_CHALLENGE_. Render the lines below as a Markdown table with the columns "Row" and "Line," numbering each row and skipping blank lines. Leave the pictures out of the answer.

_Text and element pointing lines_.
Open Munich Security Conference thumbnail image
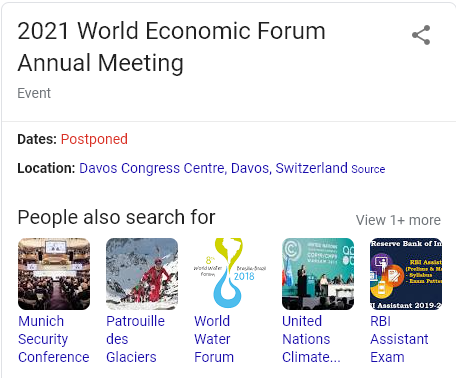Image resolution: width=456 pixels, height=378 pixels. 54,274
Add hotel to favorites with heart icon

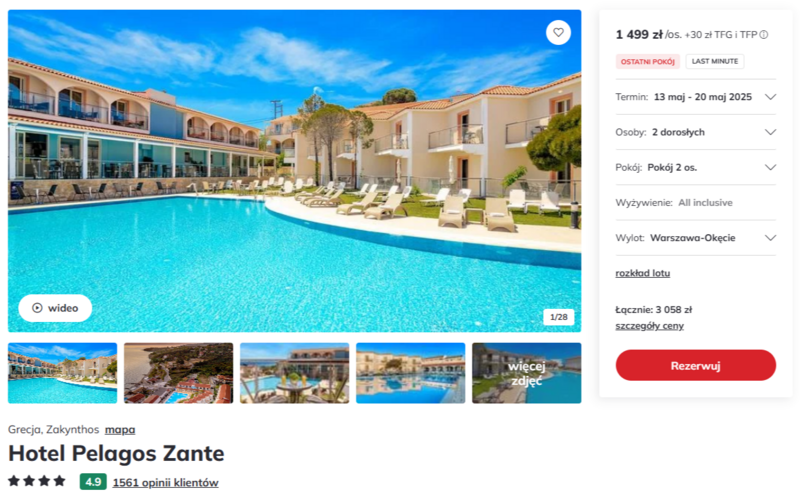pos(558,33)
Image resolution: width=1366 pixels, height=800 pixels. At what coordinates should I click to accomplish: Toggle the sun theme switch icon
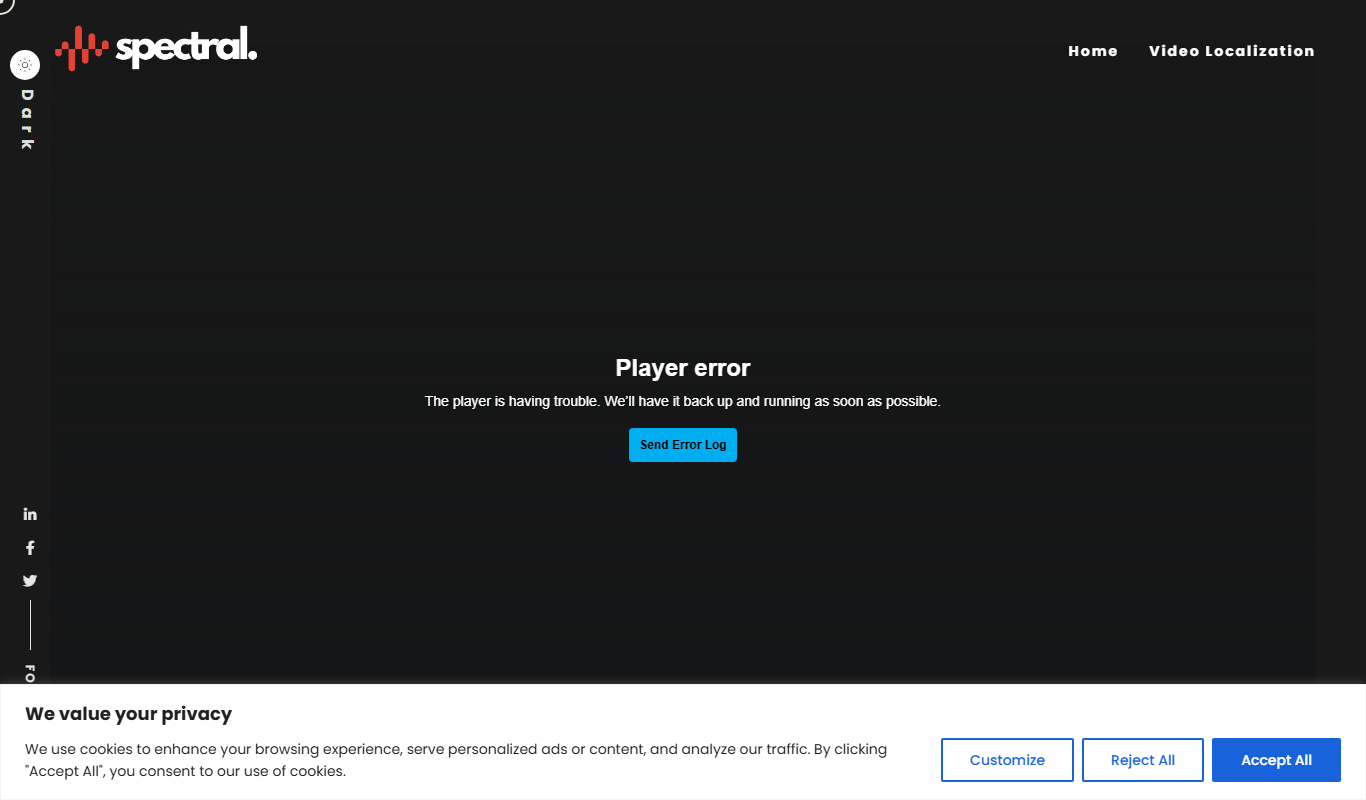click(x=25, y=65)
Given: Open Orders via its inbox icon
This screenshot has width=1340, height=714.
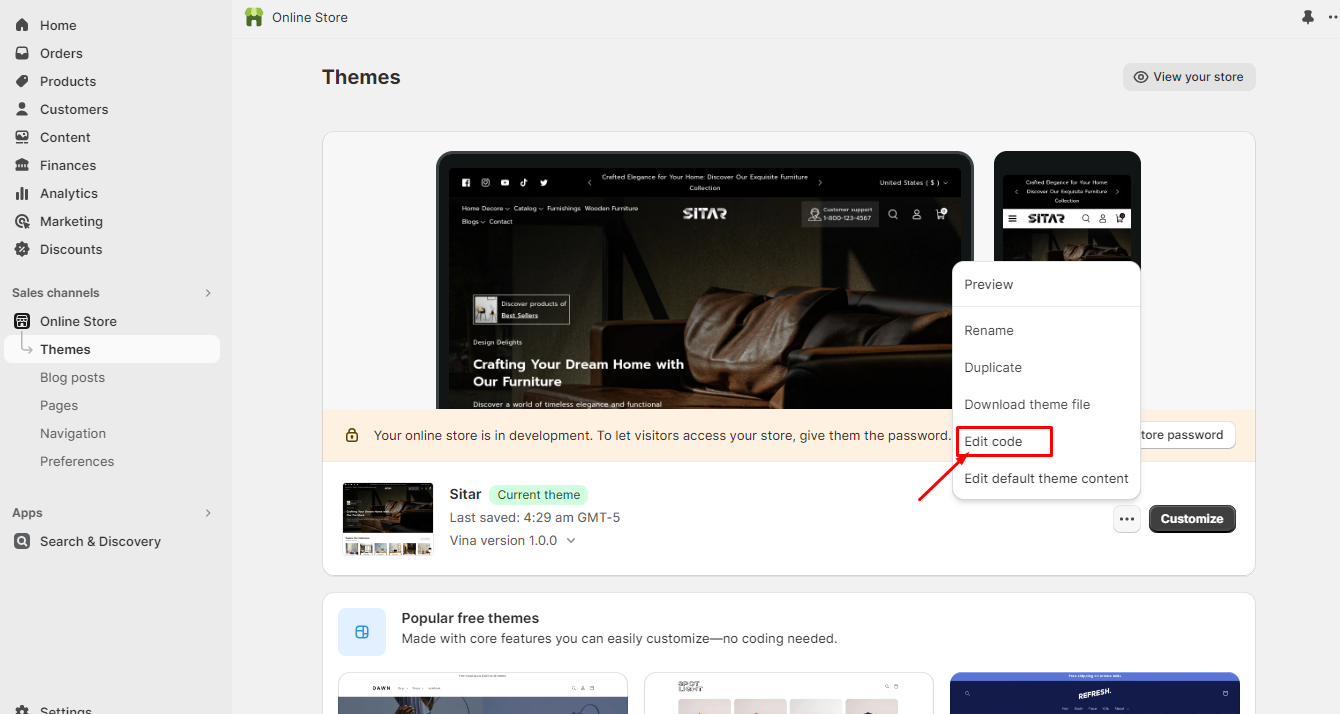Looking at the screenshot, I should (x=22, y=53).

_OUTPUT OF THE EXERCISE_.
| Row | Line |
|---|---|
| 1 | Open Munich Security Conference thumbnail image |
| 2 | Image resolution: width=456 pixels, height=378 pixels. 54,274 |
| 3 | Add hotel to favorites with heart icon |
| 4 | pos(558,33) |
| 5 | Image resolution: width=1366 pixels, height=800 pixels. At what coordinates should I click to accomplish: Toggle the sun theme switch icon |
| 6 | click(x=25, y=65) |
| 7 | Given: Open Orders via its inbox icon |
| 8 | This screenshot has width=1340, height=714. |
| 9 | Looking at the screenshot, I should (x=22, y=53). |